The book is divided into two parts, Abraham in History and Abraham in Tradition. In Part I, Van Seters argues that there is no unambiguous evidence pointing to an origin for the stories in the 2nd millennium BC. "Arguments based on reconstructing the patriarch's nomadic way of life, the personal names in Genesis, the social customs reflected in the stories, and correlation of the traditions of Genesis with the archaeological data of the Middle Bronze Age have all been found, in Part One above, to be quite defective in demonstrating an origin for the Abraham tradition in the second millennium B.C.". This finding has implications for certain then-current strands in Biblical criticism: "Consequently, without any such effective historical controls on the tradition one cannot use any part of it in an attempt to reconstruct the primitive period of Israelite history. Furthermore, a vague presupposition about the antiquity of the tradition based upon a consensus approval of such arguments should no longer be used as a warrant for proposing a history of the tradition related to early premonarchic times."

Part II forms a critique of "tradition-history" or "tradition-analysis", the theory current at the time that Genesis retained traces of oral traditions dating from the 2nd millennium. "There is virtually no way of deciding when oral narrative forms or motifs became associated with a particular person such as Abraham, and it could well have happened in every case when the story was first put in written form. The results of the literary examination of the Abraham tradition, in Part Two, would suggest that oral forms and motifs are confined to a rather small part of the tradition."

==Impact==

===On "Biblical archaeology" and the Albright school===
The book was a paradigm shift in Near Eastern Studies and Biblical archaeology, since it challenged the dominant view, popularised by William Foxwell Albright, that the patriarchal narratives of Genesis can be identified on archaeological grounds with the Mesopotamian world of 2nd millennium BC. Van Seters noted that many of Albright's parallels were vague, and fit other regions than Mesopotamia and other times than 2nd millennium.

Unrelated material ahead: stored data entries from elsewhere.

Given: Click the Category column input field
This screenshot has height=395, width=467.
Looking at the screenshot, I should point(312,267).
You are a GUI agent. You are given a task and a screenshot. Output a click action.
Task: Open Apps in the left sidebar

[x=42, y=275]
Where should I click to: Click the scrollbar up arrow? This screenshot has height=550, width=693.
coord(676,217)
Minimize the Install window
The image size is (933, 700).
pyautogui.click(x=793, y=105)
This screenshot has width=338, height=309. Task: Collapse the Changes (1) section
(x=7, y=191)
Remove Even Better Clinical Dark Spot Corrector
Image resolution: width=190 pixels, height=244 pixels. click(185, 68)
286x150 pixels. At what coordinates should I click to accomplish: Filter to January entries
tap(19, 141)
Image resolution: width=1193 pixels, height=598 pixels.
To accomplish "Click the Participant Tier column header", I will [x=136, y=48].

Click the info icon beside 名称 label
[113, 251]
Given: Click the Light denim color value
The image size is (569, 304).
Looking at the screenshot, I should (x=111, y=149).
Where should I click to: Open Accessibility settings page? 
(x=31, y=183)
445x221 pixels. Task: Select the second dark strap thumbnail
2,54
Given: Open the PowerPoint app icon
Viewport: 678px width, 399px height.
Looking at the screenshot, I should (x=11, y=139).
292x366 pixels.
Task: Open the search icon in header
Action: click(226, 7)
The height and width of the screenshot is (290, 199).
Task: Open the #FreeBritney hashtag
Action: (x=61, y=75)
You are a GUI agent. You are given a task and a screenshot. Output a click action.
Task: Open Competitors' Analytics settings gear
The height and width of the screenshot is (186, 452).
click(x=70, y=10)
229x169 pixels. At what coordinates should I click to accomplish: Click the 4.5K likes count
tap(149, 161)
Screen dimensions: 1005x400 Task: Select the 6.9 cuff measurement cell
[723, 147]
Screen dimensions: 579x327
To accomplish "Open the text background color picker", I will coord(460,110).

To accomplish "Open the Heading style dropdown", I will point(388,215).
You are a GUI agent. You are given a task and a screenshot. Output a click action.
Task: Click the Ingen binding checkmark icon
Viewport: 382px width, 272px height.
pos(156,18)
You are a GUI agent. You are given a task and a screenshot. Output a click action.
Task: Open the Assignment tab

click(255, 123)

Specially severe was his analysis of Genesis 14, where he pointed out that the political situation described in Genesis 14 - a Near East dominated by a coalition led by Elam and including Hatti, Assyria and Babylonia - is not confirmed by any monuments, king lists, or other historical and archaeological sources. Van Seters also pointed out that the ten kings mentioned in Genesis 14 cannot be found in any ancient documents outside the Bible.

===On "Tradition history"===
The book was also a criticism of the school of Tradition history advanced most notably by Hermann Gunkel and Martin Noth: Van Seters "argues that Noth's (1948) idea of a "pentateuchal oral tradition" is flawed both historically (with respect to the history of Israel) and analogically (given Noth's comparisons with the development of Icelandic saga) [and] contends that traces of folkloric structure do not make it inevitable 'that the tradition as a whole, or even [certain] parts of it, derive from a pre-literate period'". Van Seters instead proposed that Genesis was an essentially literary work, but one based on a process of supplementation by successive authors rather on a redactorial process (i.e., on the combination of separate documents by an editor or editors). This in turn amounted to a major challenge to the Documentary Hypothesis, the dominant theory concerning the origins of the Pentateuch.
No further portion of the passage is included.